• **Exercise aim**: What you return must be the lines of the data that hold the word "Pakkebånd".

• **Supplied records**:

__________

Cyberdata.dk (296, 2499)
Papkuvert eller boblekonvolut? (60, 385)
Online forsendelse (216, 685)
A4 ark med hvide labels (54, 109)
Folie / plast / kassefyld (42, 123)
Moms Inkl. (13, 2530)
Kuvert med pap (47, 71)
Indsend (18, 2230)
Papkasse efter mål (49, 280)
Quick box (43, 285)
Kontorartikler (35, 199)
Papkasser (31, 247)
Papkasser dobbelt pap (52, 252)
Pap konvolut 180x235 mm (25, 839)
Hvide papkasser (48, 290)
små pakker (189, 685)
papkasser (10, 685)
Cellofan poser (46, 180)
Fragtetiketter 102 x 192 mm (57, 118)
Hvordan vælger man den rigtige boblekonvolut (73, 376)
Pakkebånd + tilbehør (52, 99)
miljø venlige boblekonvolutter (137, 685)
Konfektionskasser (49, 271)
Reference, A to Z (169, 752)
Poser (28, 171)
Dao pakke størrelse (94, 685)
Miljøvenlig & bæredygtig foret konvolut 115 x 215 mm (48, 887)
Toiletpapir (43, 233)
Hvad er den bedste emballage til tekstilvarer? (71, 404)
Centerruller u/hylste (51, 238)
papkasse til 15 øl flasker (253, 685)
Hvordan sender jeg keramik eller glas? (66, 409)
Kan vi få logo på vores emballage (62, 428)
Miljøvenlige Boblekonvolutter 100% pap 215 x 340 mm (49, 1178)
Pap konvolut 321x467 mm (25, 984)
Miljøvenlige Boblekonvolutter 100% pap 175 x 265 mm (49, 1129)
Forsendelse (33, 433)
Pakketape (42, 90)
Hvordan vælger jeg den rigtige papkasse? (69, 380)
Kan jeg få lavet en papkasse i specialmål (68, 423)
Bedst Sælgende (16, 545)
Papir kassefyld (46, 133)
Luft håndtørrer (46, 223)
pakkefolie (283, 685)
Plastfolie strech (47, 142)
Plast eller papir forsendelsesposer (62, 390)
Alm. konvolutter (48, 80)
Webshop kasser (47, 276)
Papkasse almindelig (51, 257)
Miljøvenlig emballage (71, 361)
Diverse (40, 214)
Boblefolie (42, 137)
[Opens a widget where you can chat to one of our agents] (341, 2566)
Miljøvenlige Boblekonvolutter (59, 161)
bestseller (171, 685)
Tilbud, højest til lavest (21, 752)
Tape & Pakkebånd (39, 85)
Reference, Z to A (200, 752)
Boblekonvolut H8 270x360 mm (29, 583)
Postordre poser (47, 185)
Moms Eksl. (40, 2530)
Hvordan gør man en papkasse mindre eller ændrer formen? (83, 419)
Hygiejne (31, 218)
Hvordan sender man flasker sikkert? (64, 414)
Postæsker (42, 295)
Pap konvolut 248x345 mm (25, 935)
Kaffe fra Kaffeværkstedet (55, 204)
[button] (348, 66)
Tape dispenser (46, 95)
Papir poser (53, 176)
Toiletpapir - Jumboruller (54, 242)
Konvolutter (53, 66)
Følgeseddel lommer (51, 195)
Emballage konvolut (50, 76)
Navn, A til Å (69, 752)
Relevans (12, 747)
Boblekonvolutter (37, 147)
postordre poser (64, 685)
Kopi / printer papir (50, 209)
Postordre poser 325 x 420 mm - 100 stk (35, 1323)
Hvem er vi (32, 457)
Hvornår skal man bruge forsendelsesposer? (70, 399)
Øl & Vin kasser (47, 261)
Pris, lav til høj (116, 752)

__________

• **Answer to this problem**:
Pakkebånd + tilbehør (52, 99)
Tape & Pakkebånd (39, 85)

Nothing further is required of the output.